TASK DESCRIPTION
The entries below need to be transcribed verbatim.

Extracted records
*** Begin section ***
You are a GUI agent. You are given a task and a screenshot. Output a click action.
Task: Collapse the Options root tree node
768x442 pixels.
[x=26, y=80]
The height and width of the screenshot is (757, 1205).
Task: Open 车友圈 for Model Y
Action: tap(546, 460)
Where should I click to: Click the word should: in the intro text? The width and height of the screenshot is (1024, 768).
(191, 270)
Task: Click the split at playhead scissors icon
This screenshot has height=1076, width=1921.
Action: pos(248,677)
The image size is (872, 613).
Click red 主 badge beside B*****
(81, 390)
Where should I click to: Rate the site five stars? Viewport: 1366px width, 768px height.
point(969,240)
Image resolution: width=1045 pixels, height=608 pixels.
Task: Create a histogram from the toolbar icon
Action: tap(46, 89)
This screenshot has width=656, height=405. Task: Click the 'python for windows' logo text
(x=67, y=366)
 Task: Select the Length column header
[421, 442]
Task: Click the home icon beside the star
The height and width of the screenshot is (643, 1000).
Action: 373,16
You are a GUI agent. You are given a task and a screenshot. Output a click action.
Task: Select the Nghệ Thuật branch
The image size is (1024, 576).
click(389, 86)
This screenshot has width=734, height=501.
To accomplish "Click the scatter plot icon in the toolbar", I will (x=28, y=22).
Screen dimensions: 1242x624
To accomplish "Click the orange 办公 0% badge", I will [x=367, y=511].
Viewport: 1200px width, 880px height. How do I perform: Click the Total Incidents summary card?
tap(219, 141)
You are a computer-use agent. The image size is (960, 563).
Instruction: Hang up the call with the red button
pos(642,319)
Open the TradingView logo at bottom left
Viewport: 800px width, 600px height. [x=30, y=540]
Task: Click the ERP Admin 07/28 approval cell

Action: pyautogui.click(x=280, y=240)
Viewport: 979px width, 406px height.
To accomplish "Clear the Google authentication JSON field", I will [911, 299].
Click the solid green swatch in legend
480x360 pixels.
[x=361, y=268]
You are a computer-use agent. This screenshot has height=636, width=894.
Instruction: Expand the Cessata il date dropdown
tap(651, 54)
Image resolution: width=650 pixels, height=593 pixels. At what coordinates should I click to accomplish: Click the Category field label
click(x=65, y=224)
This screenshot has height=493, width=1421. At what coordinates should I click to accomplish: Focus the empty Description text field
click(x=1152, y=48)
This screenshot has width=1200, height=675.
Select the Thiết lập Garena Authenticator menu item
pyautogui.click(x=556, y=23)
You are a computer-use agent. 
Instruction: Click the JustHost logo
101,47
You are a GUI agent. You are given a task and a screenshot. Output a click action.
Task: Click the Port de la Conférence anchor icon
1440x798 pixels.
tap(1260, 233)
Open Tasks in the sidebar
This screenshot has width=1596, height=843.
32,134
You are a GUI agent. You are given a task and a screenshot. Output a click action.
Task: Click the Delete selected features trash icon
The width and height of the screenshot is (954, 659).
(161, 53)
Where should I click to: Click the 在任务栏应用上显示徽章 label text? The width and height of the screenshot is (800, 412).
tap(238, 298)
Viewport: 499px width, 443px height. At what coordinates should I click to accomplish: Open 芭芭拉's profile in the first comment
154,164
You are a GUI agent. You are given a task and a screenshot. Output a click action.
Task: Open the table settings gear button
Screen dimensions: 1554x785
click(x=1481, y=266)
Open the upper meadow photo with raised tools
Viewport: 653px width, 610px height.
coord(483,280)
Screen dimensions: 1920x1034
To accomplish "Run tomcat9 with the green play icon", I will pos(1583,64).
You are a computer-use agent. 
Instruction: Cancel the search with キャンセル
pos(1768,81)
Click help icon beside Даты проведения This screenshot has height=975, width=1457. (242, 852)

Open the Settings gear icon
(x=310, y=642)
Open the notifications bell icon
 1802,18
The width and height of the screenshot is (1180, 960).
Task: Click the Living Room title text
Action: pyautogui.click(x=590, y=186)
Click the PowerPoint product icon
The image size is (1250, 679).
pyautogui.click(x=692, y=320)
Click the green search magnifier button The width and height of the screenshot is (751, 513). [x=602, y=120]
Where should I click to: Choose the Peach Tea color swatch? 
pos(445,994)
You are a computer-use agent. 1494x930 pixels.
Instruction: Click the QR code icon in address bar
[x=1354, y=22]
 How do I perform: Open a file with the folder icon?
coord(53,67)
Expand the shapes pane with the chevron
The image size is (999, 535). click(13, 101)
*** End section ***
EXERCISE SOLUTION
You are a GUI agent. You are given a task and a screenshot. Output a click action.
Task: Collapse the Options root tree node
768x442 pixels.
[x=26, y=80]
The height and width of the screenshot is (757, 1205).
Task: Open 车友圈 for Model Y
Action: tap(546, 460)
Where should I click to: Click the word should: in the intro text? The width and height of the screenshot is (1024, 768).
(191, 270)
Task: Click the split at playhead scissors icon
This screenshot has height=1076, width=1921.
Action: pos(248,677)
The image size is (872, 613).
Click red 主 badge beside B*****
(81, 390)
Where should I click to: Rate the site five stars? Viewport: 1366px width, 768px height.
point(969,240)
Image resolution: width=1045 pixels, height=608 pixels.
Task: Create a histogram from the toolbar icon
Action: tap(46, 89)
This screenshot has width=656, height=405. Task: Click the 'python for windows' logo text
(x=67, y=366)
 Task: Select the Length column header
[421, 442]
Task: Click the home icon beside the star
The height and width of the screenshot is (643, 1000).
Action: 373,16
You are a GUI agent. You are given a task and a screenshot. Output a click action.
Task: Select the Nghệ Thuật branch
The image size is (1024, 576).
click(389, 86)
This screenshot has width=734, height=501.
To accomplish "Click the scatter plot icon in the toolbar", I will (x=28, y=22).
Screen dimensions: 1242x624
To accomplish "Click the orange 办公 0% badge", I will [x=367, y=511].
Viewport: 1200px width, 880px height. How do I perform: Click the Total Incidents summary card?
tap(219, 141)
You are a computer-use agent. The image size is (960, 563).
Instruction: Hang up the call with the red button
pos(642,319)
Open the TradingView logo at bottom left
Viewport: 800px width, 600px height. [x=30, y=540]
Task: Click the ERP Admin 07/28 approval cell

Action: pyautogui.click(x=280, y=240)
Viewport: 979px width, 406px height.
To accomplish "Clear the Google authentication JSON field", I will [911, 299].
Click the solid green swatch in legend
480x360 pixels.
[x=361, y=268]
You are a computer-use agent. This screenshot has height=636, width=894.
Instruction: Expand the Cessata il date dropdown
tap(651, 54)
Image resolution: width=650 pixels, height=593 pixels. At what coordinates should I click to accomplish: Click the Category field label
click(x=65, y=224)
This screenshot has height=493, width=1421. At what coordinates should I click to accomplish: Focus the empty Description text field
click(x=1152, y=48)
This screenshot has width=1200, height=675.
Select the Thiết lập Garena Authenticator menu item
pyautogui.click(x=556, y=23)
You are a computer-use agent. 
Instruction: Click the JustHost logo
101,47
You are a GUI agent. You are given a task and a screenshot. Output a click action.
Task: Click the Port de la Conférence anchor icon
1440x798 pixels.
tap(1260, 233)
Open Tasks in the sidebar
This screenshot has width=1596, height=843.
32,134
You are a GUI agent. You are given a task and a screenshot. Output a click action.
Task: Click the Delete selected features trash icon
The width and height of the screenshot is (954, 659).
(161, 53)
Where should I click to: Click the 在任务栏应用上显示徽章 label text? The width and height of the screenshot is (800, 412).
tap(238, 298)
Viewport: 499px width, 443px height. At what coordinates should I click to accomplish: Open 芭芭拉's profile in the first comment
154,164
You are a GUI agent. You are given a task and a screenshot. Output a click action.
Task: Open the table settings gear button
Screen dimensions: 1554x785
click(x=1481, y=266)
Open the upper meadow photo with raised tools
Viewport: 653px width, 610px height.
coord(483,280)
Screen dimensions: 1920x1034
To accomplish "Run tomcat9 with the green play icon", I will pos(1583,64).
You are a computer-use agent. 
Instruction: Cancel the search with キャンセル
pos(1768,81)
Click help icon beside Даты проведения This screenshot has height=975, width=1457. (242, 852)

Open the Settings gear icon
(x=310, y=642)
Open the notifications bell icon
 1802,18
The width and height of the screenshot is (1180, 960).
Task: Click the Living Room title text
Action: pyautogui.click(x=590, y=186)
Click the PowerPoint product icon
The image size is (1250, 679).
pyautogui.click(x=692, y=320)
Click the green search magnifier button The width and height of the screenshot is (751, 513). [x=602, y=120]
Where should I click to: Choose the Peach Tea color swatch? 
pos(445,994)
You are a computer-use agent. 1494x930 pixels.
Instruction: Click the QR code icon in address bar
[x=1354, y=22]
 How do I perform: Open a file with the folder icon?
coord(53,67)
Expand the shapes pane with the chevron
The image size is (999, 535). click(13, 101)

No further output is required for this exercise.